--- Records for the exercise Enclosed Below ---

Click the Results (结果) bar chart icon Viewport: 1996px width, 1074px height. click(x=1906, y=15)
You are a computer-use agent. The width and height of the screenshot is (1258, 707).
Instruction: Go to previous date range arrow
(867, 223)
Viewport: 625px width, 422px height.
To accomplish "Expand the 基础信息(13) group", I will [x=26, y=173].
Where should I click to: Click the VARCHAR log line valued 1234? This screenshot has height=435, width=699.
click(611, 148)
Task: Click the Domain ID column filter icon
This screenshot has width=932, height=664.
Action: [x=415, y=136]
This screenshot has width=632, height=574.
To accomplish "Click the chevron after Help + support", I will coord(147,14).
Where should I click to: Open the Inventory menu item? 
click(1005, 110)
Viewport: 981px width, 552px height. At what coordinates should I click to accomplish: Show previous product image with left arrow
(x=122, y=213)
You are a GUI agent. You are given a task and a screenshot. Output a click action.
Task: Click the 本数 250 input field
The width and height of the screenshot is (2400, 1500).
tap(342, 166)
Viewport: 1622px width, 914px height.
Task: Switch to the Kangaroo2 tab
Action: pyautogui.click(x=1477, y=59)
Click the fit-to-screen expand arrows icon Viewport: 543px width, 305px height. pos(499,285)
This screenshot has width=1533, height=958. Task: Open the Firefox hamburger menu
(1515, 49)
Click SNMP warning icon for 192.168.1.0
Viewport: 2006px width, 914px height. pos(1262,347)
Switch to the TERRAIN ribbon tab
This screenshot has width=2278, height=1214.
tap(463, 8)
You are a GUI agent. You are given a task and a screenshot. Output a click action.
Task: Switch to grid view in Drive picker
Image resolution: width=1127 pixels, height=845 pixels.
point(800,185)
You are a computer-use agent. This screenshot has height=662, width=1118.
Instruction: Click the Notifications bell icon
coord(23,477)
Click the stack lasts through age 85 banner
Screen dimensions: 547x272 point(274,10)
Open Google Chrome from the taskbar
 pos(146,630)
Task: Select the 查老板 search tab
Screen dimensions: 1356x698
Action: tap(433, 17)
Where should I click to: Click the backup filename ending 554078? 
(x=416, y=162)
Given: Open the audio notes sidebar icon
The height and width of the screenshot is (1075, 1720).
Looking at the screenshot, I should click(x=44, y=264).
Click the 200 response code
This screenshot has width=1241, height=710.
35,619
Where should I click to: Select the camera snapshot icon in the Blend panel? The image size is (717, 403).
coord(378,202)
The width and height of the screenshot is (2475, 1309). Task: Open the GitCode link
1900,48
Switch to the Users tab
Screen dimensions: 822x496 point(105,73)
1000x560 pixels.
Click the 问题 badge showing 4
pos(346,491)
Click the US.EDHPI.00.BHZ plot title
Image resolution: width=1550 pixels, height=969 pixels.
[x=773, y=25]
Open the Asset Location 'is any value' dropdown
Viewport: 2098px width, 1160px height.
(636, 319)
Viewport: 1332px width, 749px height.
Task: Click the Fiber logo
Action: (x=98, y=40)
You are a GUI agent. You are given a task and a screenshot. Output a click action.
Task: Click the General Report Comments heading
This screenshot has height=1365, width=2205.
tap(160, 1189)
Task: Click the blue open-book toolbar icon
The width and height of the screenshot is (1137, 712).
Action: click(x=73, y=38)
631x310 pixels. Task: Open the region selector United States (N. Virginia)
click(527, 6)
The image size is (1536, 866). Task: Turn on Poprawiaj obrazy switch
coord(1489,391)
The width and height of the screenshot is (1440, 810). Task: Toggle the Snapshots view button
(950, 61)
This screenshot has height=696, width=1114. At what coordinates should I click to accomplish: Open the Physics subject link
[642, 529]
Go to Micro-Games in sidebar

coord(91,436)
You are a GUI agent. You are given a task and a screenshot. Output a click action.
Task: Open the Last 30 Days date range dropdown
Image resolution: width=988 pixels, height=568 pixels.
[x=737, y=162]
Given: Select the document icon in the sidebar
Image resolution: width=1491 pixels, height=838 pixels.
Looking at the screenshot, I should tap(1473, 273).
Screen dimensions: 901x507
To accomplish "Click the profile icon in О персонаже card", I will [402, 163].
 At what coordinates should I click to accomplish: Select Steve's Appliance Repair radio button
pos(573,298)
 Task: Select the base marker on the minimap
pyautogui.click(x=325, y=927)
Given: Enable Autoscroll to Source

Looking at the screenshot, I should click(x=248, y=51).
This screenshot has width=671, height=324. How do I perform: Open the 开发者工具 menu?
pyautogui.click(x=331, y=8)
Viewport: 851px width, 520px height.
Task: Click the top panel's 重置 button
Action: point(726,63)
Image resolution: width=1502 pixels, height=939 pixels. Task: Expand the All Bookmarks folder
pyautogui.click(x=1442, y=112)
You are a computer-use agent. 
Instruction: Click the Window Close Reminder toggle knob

--- End of Enclosed Records for the exercise ---

What are the lines above that hold the string "will"? Copy them.

To accomplish "Expand the 基础信息(13) group", I will [x=26, y=173].
To accomplish "Click the chevron after Help + support", I will coord(147,14).
To accomplish "Click the profile icon in О персонаже card", I will [402, 163].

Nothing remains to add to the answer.